実際、カーペンター監督自身も本作がナイジェル・ニールに多大な影響を受けていると語っており、その作品の主人公であるクォーターマス博士の名前を脚本のペンネームに使用している。『パラダイム』では主人公たちが睡眠中に未来からの映像メッセージを脳波で受信するが、逆に『火星人地球大襲撃』ではテレキネシスによって遺伝子に刻まれた過去からのメッセージを映像化する。これまたよく似た設定だ。本作はカーペンター監督による作家ナイジェル・ニールへのオマージュ、という側面も備わっている。そう考えると、いわゆる「世紀末三部作」なるものの共通点もおのずと見えてくるだろう。

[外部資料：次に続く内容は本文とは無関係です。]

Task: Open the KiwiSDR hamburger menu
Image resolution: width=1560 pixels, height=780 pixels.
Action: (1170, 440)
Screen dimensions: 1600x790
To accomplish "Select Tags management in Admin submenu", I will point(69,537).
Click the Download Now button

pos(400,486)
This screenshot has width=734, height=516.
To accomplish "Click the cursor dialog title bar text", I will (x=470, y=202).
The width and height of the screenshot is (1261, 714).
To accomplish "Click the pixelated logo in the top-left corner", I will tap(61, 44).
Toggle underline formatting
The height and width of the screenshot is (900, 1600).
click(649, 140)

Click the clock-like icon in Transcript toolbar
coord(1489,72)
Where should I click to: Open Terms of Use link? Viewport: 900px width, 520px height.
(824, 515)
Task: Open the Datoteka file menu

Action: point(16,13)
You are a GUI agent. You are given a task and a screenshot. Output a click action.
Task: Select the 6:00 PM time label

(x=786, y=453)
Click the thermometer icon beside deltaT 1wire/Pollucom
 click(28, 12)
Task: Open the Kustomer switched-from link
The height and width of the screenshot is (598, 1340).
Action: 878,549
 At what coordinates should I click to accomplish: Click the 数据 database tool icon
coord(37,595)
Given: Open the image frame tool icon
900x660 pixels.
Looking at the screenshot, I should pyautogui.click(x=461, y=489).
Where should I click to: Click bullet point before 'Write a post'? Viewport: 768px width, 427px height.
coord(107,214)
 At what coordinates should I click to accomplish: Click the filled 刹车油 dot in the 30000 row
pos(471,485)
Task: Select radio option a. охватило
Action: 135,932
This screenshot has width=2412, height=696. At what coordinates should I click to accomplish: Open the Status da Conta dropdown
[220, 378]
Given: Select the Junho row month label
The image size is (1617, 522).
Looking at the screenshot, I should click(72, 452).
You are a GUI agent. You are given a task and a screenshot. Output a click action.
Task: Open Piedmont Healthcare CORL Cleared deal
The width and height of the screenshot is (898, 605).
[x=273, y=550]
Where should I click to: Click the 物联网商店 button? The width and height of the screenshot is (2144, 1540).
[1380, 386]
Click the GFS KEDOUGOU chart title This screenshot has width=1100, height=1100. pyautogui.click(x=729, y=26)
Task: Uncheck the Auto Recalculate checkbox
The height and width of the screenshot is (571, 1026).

ただ、本作は『火星人地球大襲撃』と違ってロサンゼルスがパニックに陥るようなことはない。まあ、そこまで大風呂敷を広げるべきだったかどうかは疑問だが、結果的に小ぢんまりとした映画になったことは確かである。そこは好き嫌いないし賛否が分かれるところだろう。個人的には、少なくとも改めて見直すと、それで正解だったように思える。そもそも『火星人地球大襲撃』は、科学的な論理性をすっ飛ばしたせいで荒唐無稽な設定に真実味を与えられなかった。本作では逆にその科学的論理に重きを置くことによって、よくよく考えると荒唐無稽で無茶苦茶な設定に説得力を持たせ、ある種のロマンすら感じさせる壮大で深遠な世界観を構築している。ゆえに、見る人を選ぶ作品でもあるのだが。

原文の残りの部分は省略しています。